A novel thrombopoietin mimetic RWJ-800088 increases megakaryopoiesis without causing malignant proliferation in myelodysplastic syndrome (MDS) and acute myeloid leukemia (AML).

Abstract

e18527 Background: In patients (pts) with AML and MDS, thrombocytopenia is a source of morbidity/mortality and there is a need for safer treatment options. RWJ-800088 (RWJ) is a novel pegylated thrombopoietin (TPO) mimetic peptide that increases megakaryopoiesis preclinically and in humans. Before using a TPO mimetic agent in AML and MDS pts, it is important to evaluate if the agent has potential stimulatory effects on malignant myeloid cells.
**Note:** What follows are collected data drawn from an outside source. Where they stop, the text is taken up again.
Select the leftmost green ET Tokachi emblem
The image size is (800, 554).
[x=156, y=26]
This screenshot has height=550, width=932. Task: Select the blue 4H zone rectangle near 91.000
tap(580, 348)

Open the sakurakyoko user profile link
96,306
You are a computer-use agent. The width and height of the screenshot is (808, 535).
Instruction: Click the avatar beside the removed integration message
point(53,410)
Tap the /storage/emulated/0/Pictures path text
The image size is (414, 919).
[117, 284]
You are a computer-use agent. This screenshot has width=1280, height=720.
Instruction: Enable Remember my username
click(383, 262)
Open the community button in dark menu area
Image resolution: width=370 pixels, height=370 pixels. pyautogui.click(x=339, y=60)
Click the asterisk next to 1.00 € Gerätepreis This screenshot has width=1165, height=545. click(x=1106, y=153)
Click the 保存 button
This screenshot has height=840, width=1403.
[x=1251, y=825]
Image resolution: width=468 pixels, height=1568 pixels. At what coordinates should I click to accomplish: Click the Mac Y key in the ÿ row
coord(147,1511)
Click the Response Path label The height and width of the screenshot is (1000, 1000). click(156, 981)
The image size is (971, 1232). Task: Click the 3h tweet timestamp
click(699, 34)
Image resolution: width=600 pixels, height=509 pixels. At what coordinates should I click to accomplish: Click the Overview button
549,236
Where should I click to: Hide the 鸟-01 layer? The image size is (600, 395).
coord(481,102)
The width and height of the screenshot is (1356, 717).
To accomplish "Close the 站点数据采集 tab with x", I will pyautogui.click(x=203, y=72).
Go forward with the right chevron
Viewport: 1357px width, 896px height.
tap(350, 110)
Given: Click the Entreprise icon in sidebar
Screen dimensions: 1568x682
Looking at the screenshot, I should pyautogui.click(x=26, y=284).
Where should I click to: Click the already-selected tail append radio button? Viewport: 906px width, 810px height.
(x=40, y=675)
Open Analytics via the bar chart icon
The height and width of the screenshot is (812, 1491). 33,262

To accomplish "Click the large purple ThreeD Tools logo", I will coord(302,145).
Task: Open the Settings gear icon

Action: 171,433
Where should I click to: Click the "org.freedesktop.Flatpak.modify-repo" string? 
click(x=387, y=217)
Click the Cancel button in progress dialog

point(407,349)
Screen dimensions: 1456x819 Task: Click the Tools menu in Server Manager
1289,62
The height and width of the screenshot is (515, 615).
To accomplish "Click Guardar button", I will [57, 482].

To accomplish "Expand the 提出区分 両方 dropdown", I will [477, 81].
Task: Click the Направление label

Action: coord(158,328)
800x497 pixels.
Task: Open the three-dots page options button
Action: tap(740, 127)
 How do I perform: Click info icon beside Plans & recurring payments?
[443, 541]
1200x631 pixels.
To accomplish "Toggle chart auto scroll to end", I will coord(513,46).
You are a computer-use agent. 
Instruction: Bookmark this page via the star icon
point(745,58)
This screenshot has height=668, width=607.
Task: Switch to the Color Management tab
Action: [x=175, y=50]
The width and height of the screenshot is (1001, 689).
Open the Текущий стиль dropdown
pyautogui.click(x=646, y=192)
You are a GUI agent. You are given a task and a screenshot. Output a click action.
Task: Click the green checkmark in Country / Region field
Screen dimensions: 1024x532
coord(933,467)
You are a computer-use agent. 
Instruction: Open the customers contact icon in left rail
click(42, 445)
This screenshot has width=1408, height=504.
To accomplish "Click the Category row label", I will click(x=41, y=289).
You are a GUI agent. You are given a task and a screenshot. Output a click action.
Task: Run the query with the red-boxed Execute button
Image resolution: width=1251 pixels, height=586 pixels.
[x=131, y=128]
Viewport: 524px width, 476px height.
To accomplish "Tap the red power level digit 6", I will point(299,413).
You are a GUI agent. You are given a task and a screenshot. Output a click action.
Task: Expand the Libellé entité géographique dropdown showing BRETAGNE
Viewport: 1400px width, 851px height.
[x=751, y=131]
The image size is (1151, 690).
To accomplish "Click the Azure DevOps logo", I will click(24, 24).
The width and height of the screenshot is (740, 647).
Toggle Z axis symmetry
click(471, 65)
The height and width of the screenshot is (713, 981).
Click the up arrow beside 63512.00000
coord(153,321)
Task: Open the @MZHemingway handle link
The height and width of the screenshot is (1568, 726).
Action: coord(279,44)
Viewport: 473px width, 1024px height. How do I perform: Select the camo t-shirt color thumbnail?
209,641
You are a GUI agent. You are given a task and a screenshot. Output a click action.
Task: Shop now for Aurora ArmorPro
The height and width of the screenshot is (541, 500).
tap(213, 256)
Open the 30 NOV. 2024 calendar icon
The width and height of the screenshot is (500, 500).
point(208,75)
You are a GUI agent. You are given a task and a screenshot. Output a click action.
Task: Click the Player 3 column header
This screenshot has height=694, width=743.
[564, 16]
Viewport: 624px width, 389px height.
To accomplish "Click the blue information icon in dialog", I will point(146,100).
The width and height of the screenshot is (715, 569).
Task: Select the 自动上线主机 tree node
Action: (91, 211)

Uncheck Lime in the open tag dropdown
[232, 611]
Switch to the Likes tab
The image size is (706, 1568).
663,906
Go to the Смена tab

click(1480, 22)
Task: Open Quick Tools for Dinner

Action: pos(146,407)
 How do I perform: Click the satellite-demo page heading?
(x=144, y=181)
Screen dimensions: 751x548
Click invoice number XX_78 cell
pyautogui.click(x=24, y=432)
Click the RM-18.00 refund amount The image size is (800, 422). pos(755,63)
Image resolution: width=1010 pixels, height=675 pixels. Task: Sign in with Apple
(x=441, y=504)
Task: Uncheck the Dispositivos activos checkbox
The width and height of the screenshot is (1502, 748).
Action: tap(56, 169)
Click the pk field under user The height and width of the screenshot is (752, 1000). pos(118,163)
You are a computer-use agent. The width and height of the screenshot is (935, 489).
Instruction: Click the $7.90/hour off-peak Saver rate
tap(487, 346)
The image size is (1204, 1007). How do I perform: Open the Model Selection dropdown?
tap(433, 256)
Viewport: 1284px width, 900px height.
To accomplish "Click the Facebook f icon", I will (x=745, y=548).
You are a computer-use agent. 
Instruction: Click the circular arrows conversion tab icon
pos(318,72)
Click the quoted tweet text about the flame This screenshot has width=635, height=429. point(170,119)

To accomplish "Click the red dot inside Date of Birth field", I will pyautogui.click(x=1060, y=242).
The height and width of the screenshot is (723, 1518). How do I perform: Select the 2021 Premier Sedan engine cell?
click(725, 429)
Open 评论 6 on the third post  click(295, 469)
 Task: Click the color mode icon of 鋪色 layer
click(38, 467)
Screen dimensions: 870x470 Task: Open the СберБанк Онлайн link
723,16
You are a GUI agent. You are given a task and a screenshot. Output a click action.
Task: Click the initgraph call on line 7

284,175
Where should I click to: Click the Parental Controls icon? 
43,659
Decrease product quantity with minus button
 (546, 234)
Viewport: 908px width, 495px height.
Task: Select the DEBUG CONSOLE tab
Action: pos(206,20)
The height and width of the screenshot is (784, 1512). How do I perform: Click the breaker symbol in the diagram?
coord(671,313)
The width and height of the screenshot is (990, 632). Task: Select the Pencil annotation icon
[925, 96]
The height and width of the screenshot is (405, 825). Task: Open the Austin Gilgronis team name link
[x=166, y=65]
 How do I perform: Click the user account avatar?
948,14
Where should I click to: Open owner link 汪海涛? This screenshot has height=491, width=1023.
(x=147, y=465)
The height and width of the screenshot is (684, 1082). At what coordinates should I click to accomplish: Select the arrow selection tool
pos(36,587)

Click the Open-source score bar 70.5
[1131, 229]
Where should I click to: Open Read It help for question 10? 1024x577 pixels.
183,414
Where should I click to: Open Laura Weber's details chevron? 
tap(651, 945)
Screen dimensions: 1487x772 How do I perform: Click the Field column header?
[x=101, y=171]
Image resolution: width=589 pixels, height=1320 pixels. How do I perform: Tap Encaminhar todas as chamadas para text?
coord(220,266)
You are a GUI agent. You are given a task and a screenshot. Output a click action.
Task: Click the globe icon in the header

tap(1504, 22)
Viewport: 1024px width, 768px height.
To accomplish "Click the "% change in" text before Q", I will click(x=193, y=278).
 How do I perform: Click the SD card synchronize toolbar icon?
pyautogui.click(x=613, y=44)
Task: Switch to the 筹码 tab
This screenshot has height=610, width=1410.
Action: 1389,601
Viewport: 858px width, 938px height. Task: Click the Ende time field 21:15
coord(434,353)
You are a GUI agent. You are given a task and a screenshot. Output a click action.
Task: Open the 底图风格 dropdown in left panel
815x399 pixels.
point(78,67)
To assess whether RWJ is likely to stimulate malignant myeloid cells, we evaluated its effects in vitro on primary human samples from healthy controls and AML/MDS pts. Methods: We studied the effect of various RWJ doses on proliferation of AML/MDS cell lines; clonogenic capacity for leukemic colony forming units (CFU) and megakaryocytic CFU (CFU-Mk) of mononuclear cells (MNC) from controls and several MDS and AML pts; and expression of differentiation markers in MNC cultures. Results: RWJ treatment had no effect on proliferation of THP1, MOLM13, MV411 and MDSL cell lines at doses up to 1000 ng/ml. A slight increase in proliferation of CMK, a megakaryocytic cell line, was seen at doses > 5xEC50 (mean 12%, p = 0.03). Primary clonogenic assays from 18 AML/MDS pts did not show increased growth of leukemic CFU at RWJ concentrations up to 10 ng/ml and RWJ had a nonsignificant inhibitory effect in 4 pts. Notably, RWJ significantly increased normal CFU-Mk formation from MNC in 6 of 8 AML and all MDS pts (mean 2.6-fold, p = 0.02), as well as from healthy CD34+ stem cells and healthy MNC controls (mean 1.7-fold, p = 0.03). FACS analysis of primary cultures treated with RWJ showed no increase in the malignant blast compartment, no change in differentiation markers of granulocyte/monocyte or erythrocyte lineages but a significant increase in the number of CD41a+ megakaryocytic cells (mean 1.8-fold, p < 0.01). RWJ treatment increased phosphorylation of STAT5 but not STAT3, demonstrating on target stimulation of the TPO receptor in hematopoietic cells. Conclusions: Our results show that the novel TPO mimetic RWJ stimulates megakaryopoiesis without causing proliferation of the malignant myeloid clone in MDS and AML.